RoboSense has made it back onto two key rankings in Morgan Stanley’s latest humanoid robotics report, cementing its place among the most closely watched component suppliers in the space.
The report, “Humanoid Horizons: Money Meets Machines,” came out on May 7, 2026. It includes the “Humanoid 100” – a list of 100 companies that Morgan Stanley’s analysts see as holding decisive influence across humanoid robot technology, components, and applications. RoboSense appears on that list alongside names like Nvidia, Microsoft, and Alphabet. The firm also mapped China’s humanoid robot value chain, and RoboSense shows up there as well. Across both rankings, it is the only Chinese lidar company to make the cut.
Market Momentum
Behind the recognition are numbers that caught the market’s attention.
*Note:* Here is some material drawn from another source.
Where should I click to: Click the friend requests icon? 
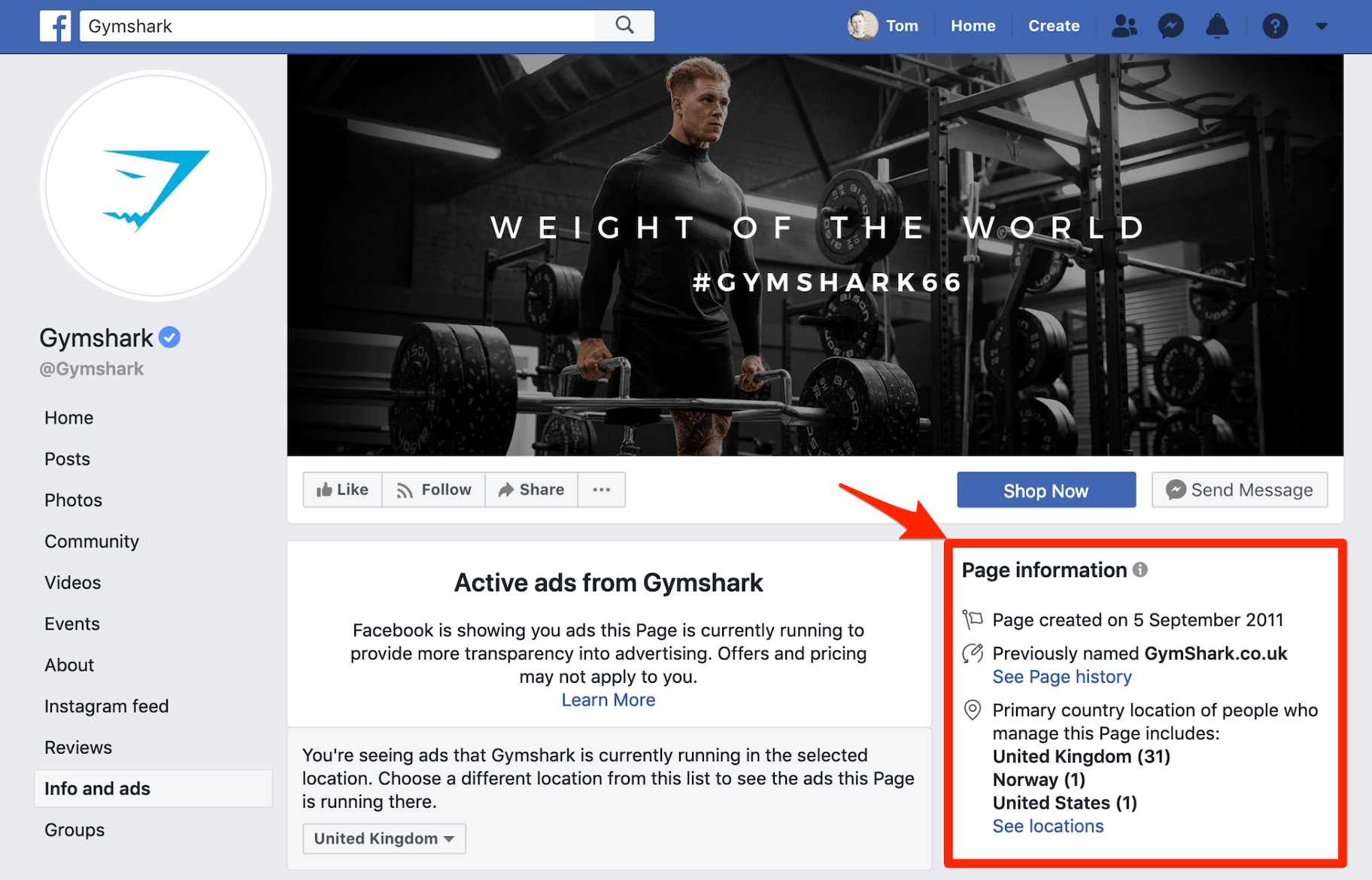tap(1124, 26)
In 2025, RoboSense shipped 303,000 robot lidar units. That’s a jump of 1,141.8% year over year, putting the company in first place globally for 3D lidar shipments in robotics. It now leads five robot sub-segments: robotic lawn mowers, autonomous delivery, humanoid robots, embodied AI, and commercial cleaning robots. Late in 2025, the company also reached its first quarterly profit, lifted largely by the robotics business.
Full-Stack Technology on Display
On the technology side, RoboSense has been piecing together a full-stack AI robotics system that spans perception hardware and algorithms. At CES 2026, the company showed what that looks like in practice. An instant delivery robot running its embodied AI solution navigated a complex nighttime environment, going through nearly 20 steps on its own – from unboxing to calling and riding an elevator – while handling perception, decision-making, and motion in one continuous workflow. The demo gave potential partners a look at an integrated system, not just a sensor pitch.
Morgan Stanley’s Industry Map
Morgan Stanley’s framework breaks the humanoid robotics industry into three layers: “Brain,” “Body,” and “Integrators.” RoboSense lands in the “Body” layer under sensors. Within that, it is listed in both the radar/lidar and vision/camera sensor categories, sitting next to suppliers like Intel, Aptiv, and Sony. On the China-focused value chain map, the company occupies the vision/lidar category under core components.
The Numbers Ahead
The report also lays out some big numbers for the long term. Morgan Stanley estimates that the global installed base of humanoid robots could hit one billion units by 2050, with annual revenue of 7.5 trillion dollars. China alone could account for roughly 302.3 million units, or about 30% of the total, representing a market worth over 1.15 trillion dollars. The analysts argue that China is running a playbook similar to what it used in new energy vehicles – policy and capital are pushing the supply chain to mature faster, with China’s share of global manufacturing projected to rise from 15% to 16.5% by 2030.
Since its launch on February 6, 2025, the “Humanoid 100” index has gained 45%, outperforming the S&P 500, MSCI Europe, and MSCI China indexes over the same stretch – a signal, in Morgan Stanley’s view, of the runway that investors see in humanoid robotics right now.